● **Collected data**
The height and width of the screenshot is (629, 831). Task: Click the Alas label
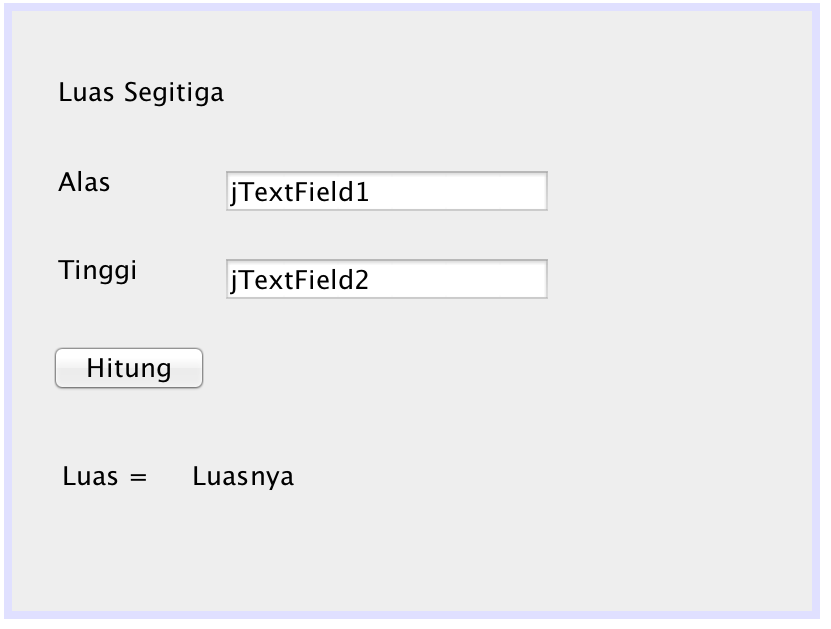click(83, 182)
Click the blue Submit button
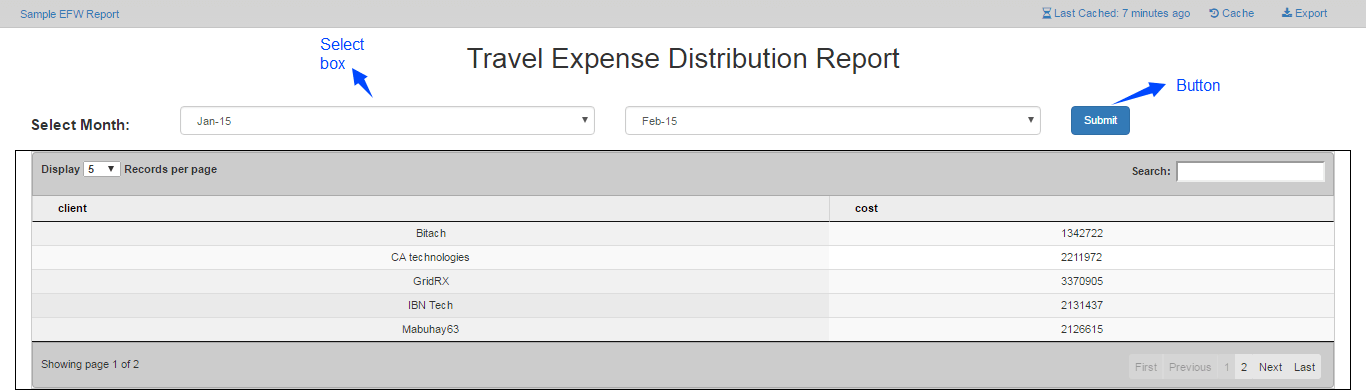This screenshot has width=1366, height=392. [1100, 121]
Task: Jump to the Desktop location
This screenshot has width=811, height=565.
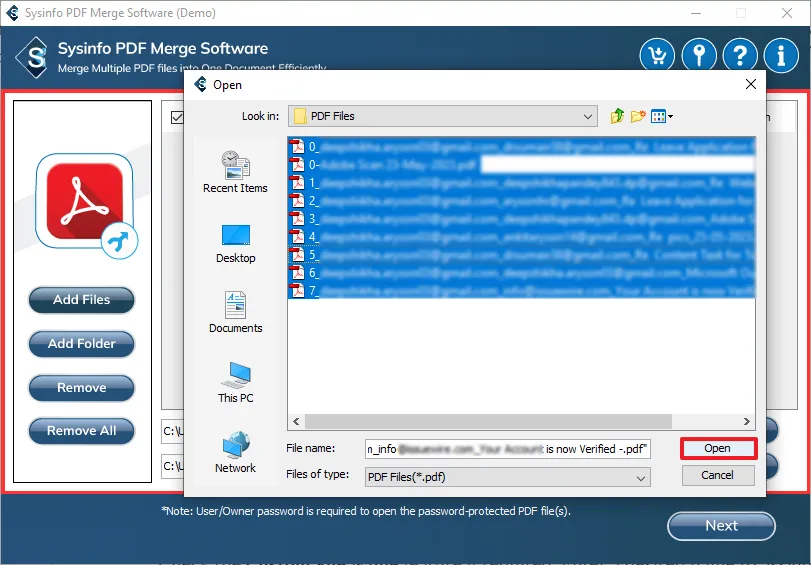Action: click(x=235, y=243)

● **Description of the task**
In the copy, include no pictures; transcribe every record above verbatim.

● **Response area**
The height and width of the screenshot is (629, 831). Task: Click the Alas label
click(83, 182)
Click the blue Submit button
This screenshot has width=1366, height=392. [1100, 121]
Task: Jump to the Desktop location
This screenshot has width=811, height=565.
Action: click(x=235, y=243)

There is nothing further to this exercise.